ABOUT THIS TASK | Find the line that contains "The image size is (1409, 840)." in the entries below. Restate it and every line after it, word for word, with no pictures.

━━━ EXCERPTED RECORDS ━━━

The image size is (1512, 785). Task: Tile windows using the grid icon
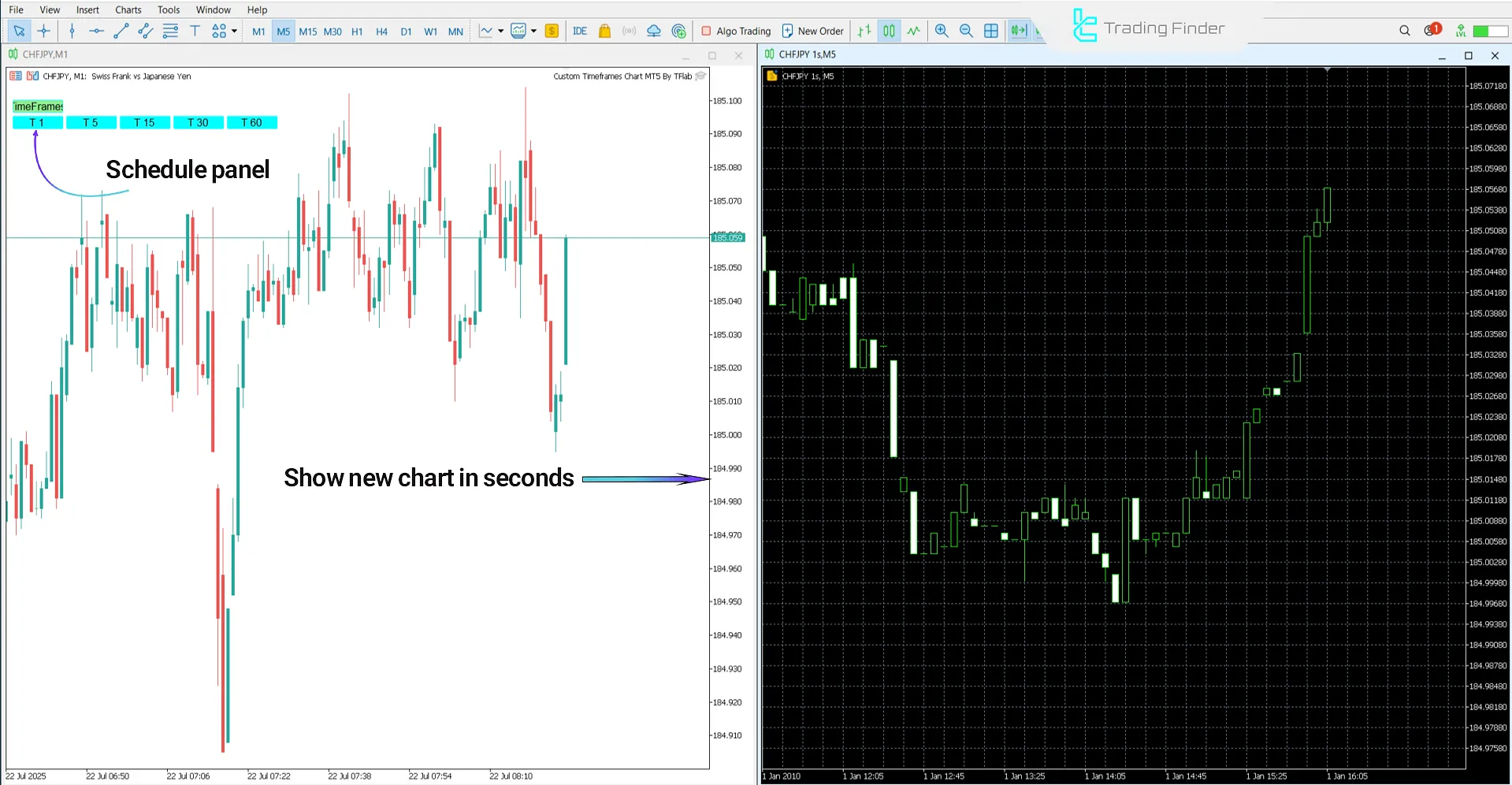(990, 31)
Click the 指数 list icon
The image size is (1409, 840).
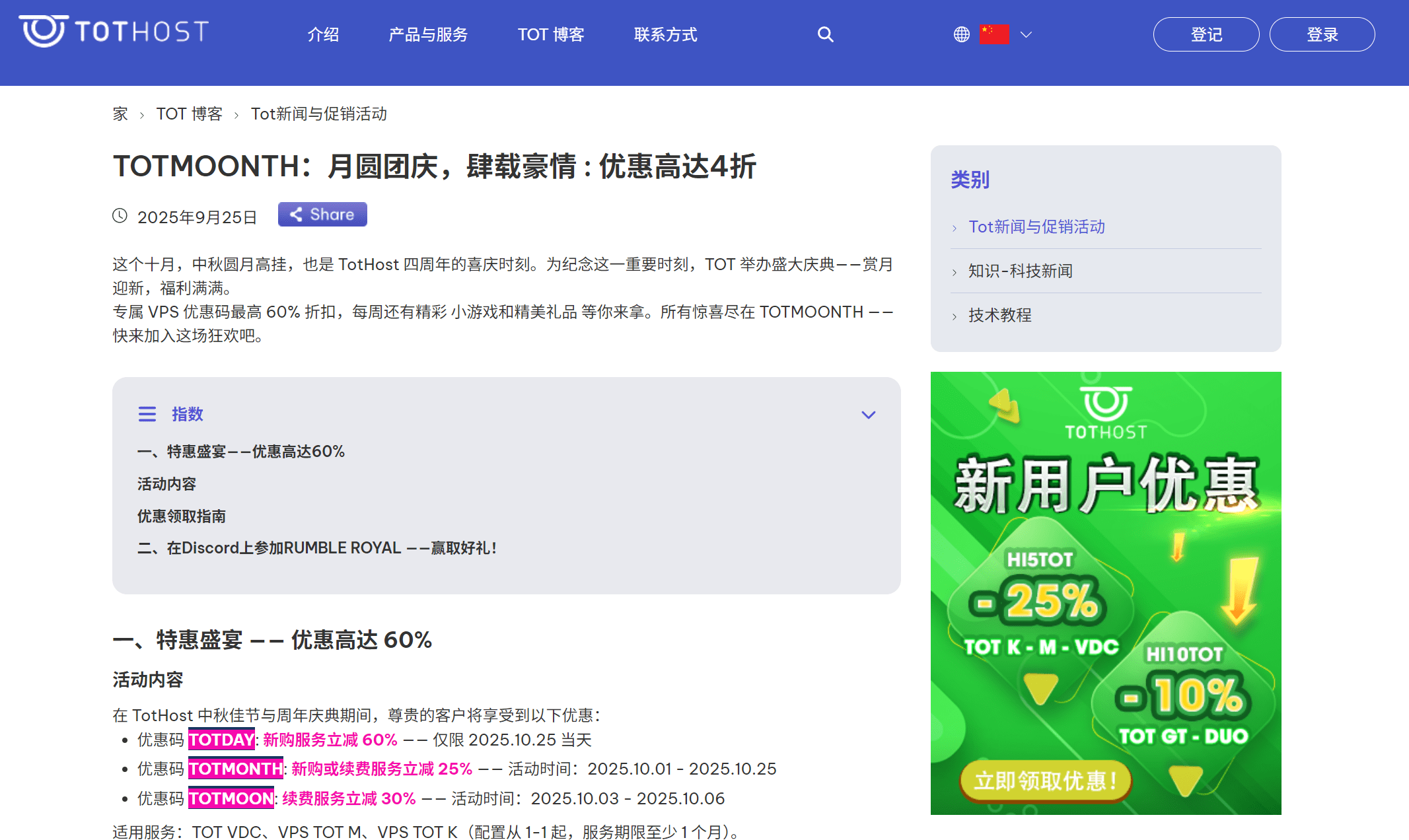point(147,414)
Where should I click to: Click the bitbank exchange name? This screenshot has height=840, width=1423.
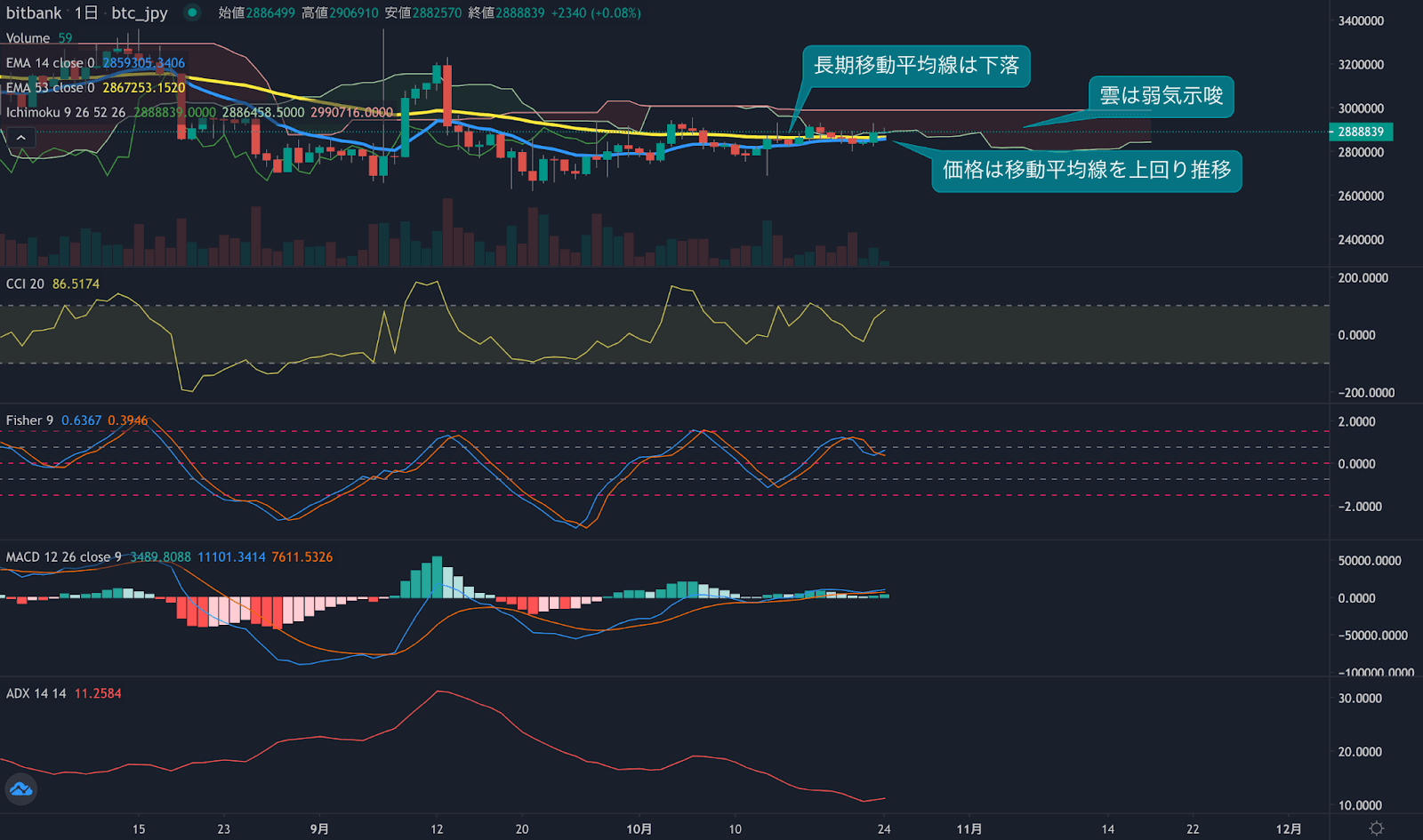click(34, 13)
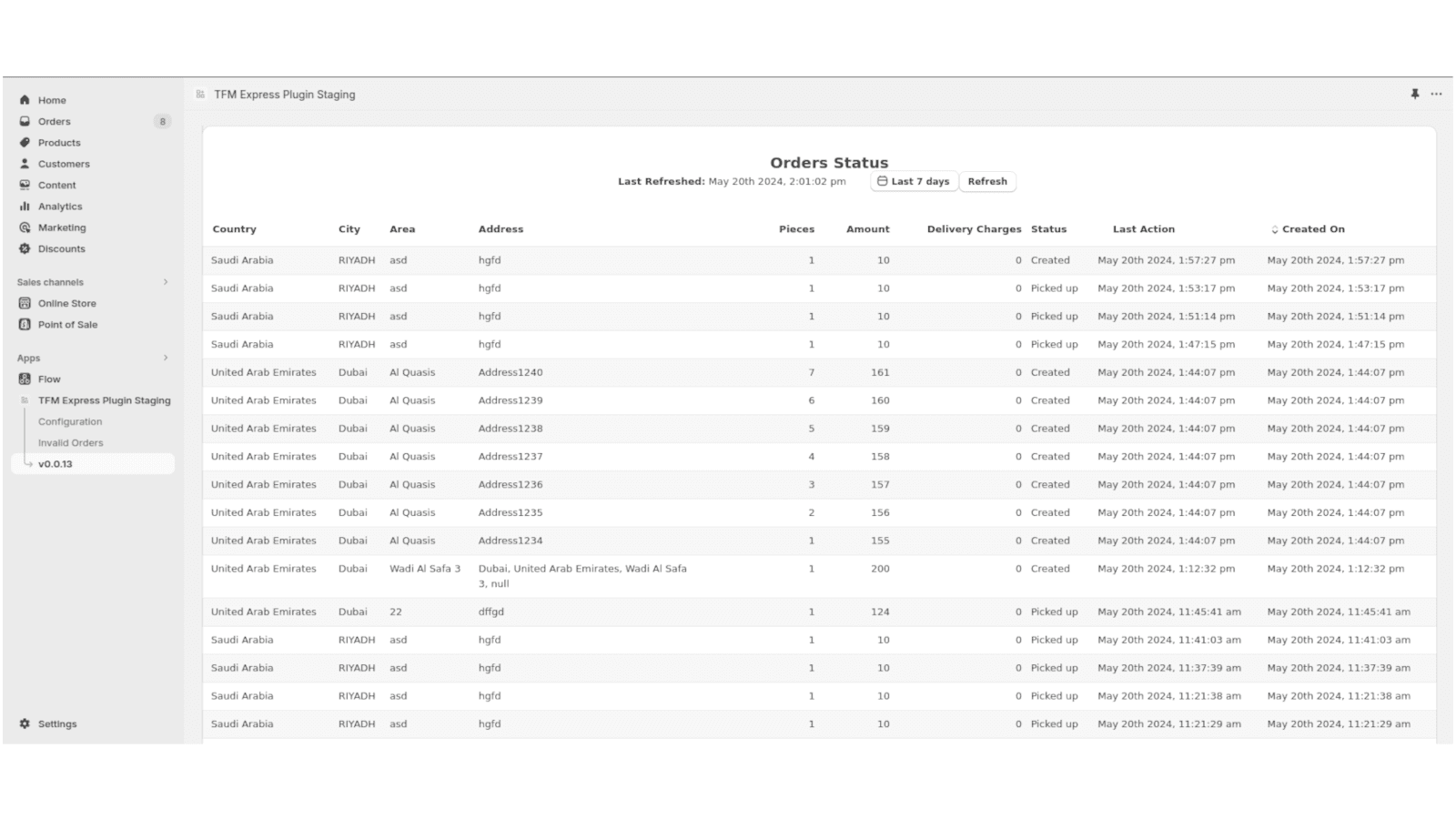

━━━

YOUR RESPONSE |
The image size is (1409, 840).
point(147,414)
Where should I click to: Click the bitbank exchange name? This screenshot has height=840, width=1423.
click(34, 13)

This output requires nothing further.